私がお薦めは「赤いくつの女の子」です。
部屋がガラクタだらけでママに叱られるのび太、部屋をドラえもんと一緒に片付けてる途中で赤いくつを見つける。
それは、もっと小さかった頃に仲良しだったノンちゃんにジャイアンとスネ夫にからかわれてついしてしまった意地悪の心が痛む思い出の品だった。
その意地悪のあくる日からノンちゃんは病気になって出てこなくなり、一週間程過ぎて幼稚園から帰ってきたのび太はノンちゃん一家が引っ越した事を知らされる。
ノンちゃんと逢えなくなり、心にもない意地悪をしてしまった事がずっと気がかりで、きちんと謝っておきたかった、お別れも言いたかったと後悔してる事をドラえもんに告げる。
するとドラえもんがタイムマシンで謝りに行こうと言い出す。タイムふろしきで幼稚園の頃の姿に戻り、ノンちゃんにくつを返し、お別れを言い、心のわだかまりがやっとなくなったのび太であった。
そして今度はノンちゃんからもらったままごと道具をママにガラクタ扱いされて怒るのび太だった(笑)
この話は実は何回読んでも身につまされる思い出があります。
自分も小学校低学年くらいまでは女の子とばかり遊んでる様な子供で、そして他の子にからかわれてしたくもない意地悪を女の子にして後悔した覚えがあるからです。勿論本当はその子と仲良く遊びたかったんですが。
自分の恥だし、のび太の様にもう謝る事は出来ないのですが、多分こういう思い出のある男の子も結構いると思います。
近い体験がF先生にもあるのではないでしょうか。だからこういう思い出のある子に漫画の中だけでもわだかまりはなくしてくれたのではないかと。
そしてきちんとオチがあるというとこも良いですww
そのオチは『エスパー魔美』の「問題はカニ缶!?」にもつながる様なのび太の怒り。
大事な思い出をガラクタ呼ばわりされたのび太の怒る気持ちがまたわかるのですよね。
私は基本的にギャグとしての『ドラえもん』が好きで、「テストにアンキパン」や「ドラえもんだらけ」といった作品が好みなのですが、自分の子供の頃の思い出を重ね合わせて色々思いを巡らせる事が出来る(ただそれはのび太同様胸が痛い思い出なんですが)「赤いくつの女の子」を選びました。
きちんとギャグとして最初のネタと最後のコマがつながってるとこもいいですよね。
でも本当にきちんと謝る事が出来てのび太は良かった。
管理人・おおはたより
この話はいつもの三人ではなく、引っ越ししてしまったノンちゃんとの別れが描かれているせいか、昔から異色のイメージがありました。

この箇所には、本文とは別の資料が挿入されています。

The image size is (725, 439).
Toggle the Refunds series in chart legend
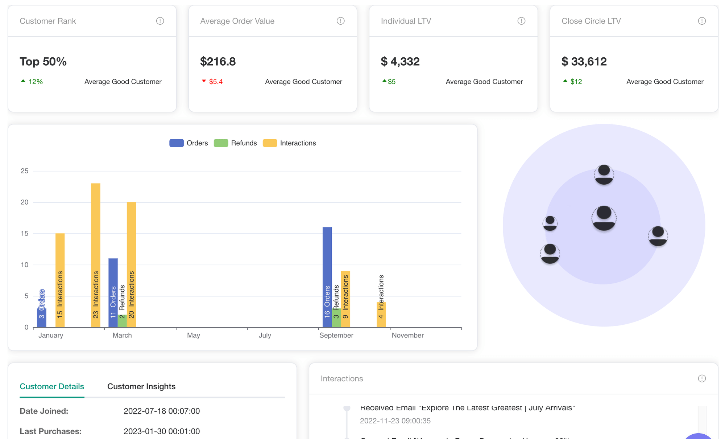coord(244,143)
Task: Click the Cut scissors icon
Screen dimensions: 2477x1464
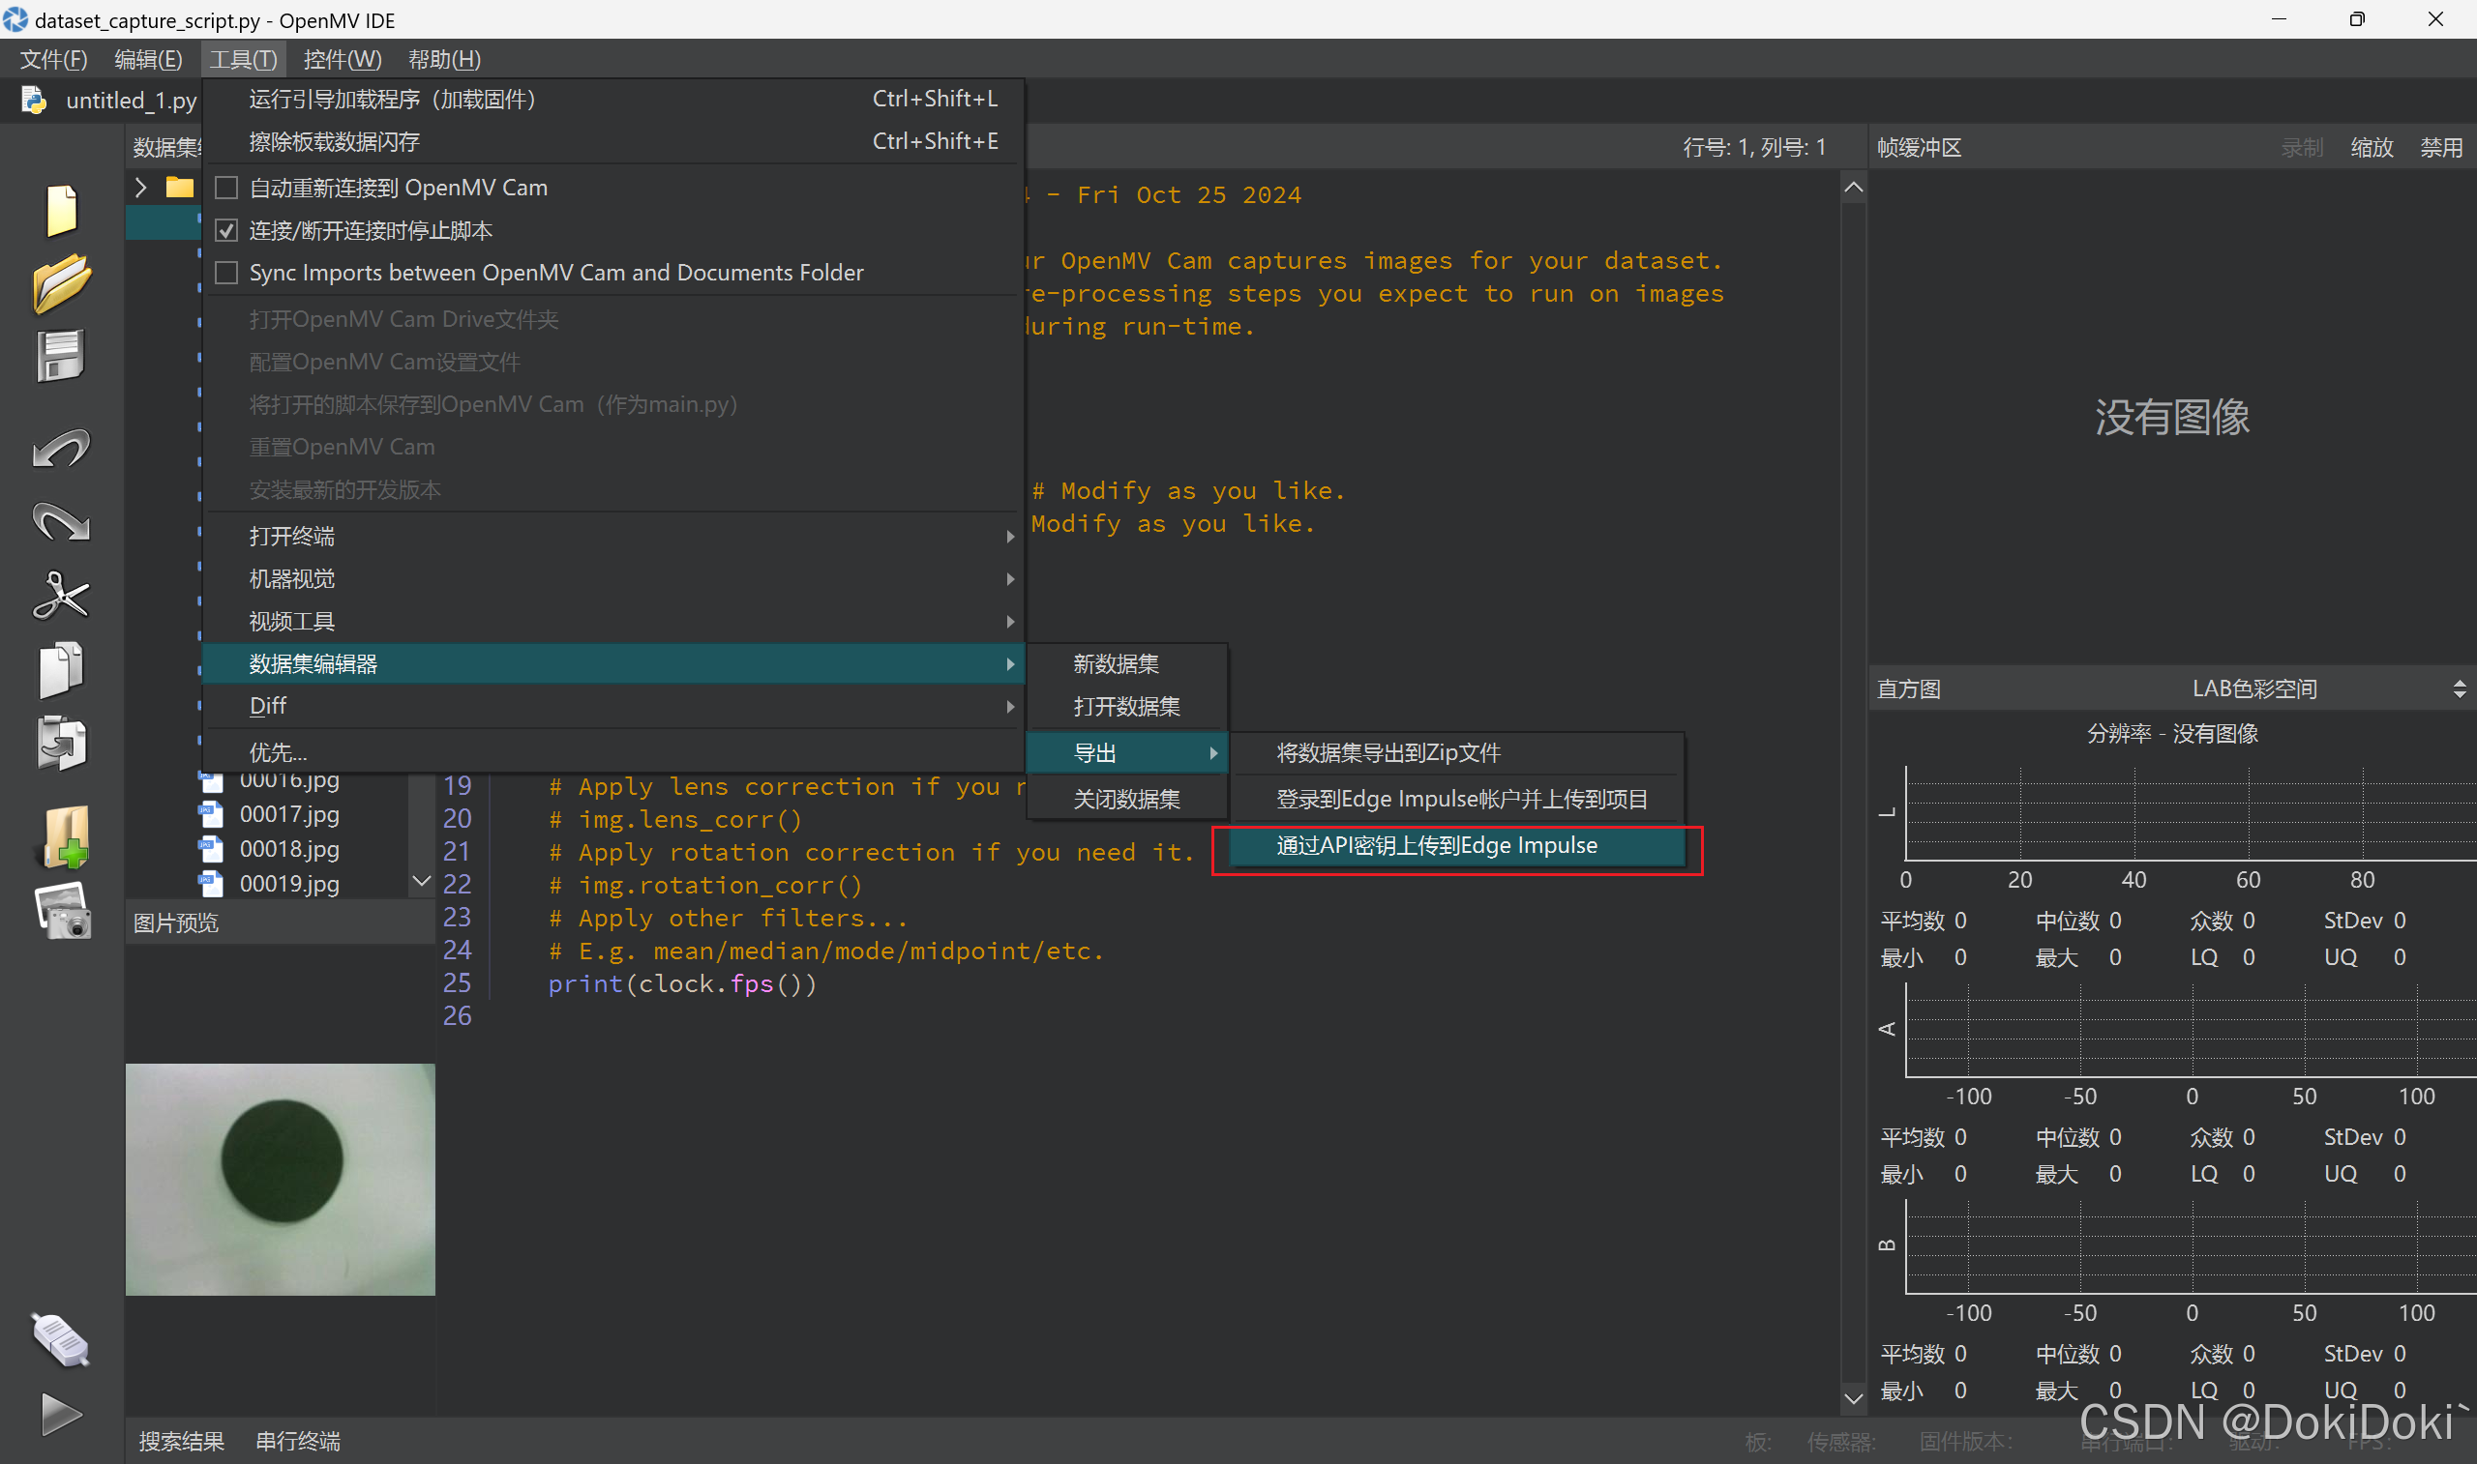Action: pyautogui.click(x=61, y=595)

幼少のジャイアンやスネ夫は出てきますが、この話では単なる悪役ですし、幼年しずちゃんに至っては出番がありませんから。
そんな、「ちょっと雰囲気の違う話」ですが、歳を取れば取るほど味わい深く感じます。小学生にとってはたかだか4,5年前の出来事ですが、大人になると何十年という時を隔てた遠い過去ですから、その分だけ話に重みが増していると思います。現実では、悲しい思い出を修正する事は出来ませんから、余計に身につまされる思いになりますね。
作品メモ:「赤いくつの女の子」TC6巻、FFランド(絶版)15巻、文庫恋愛編・のび太グラフティ編に収録。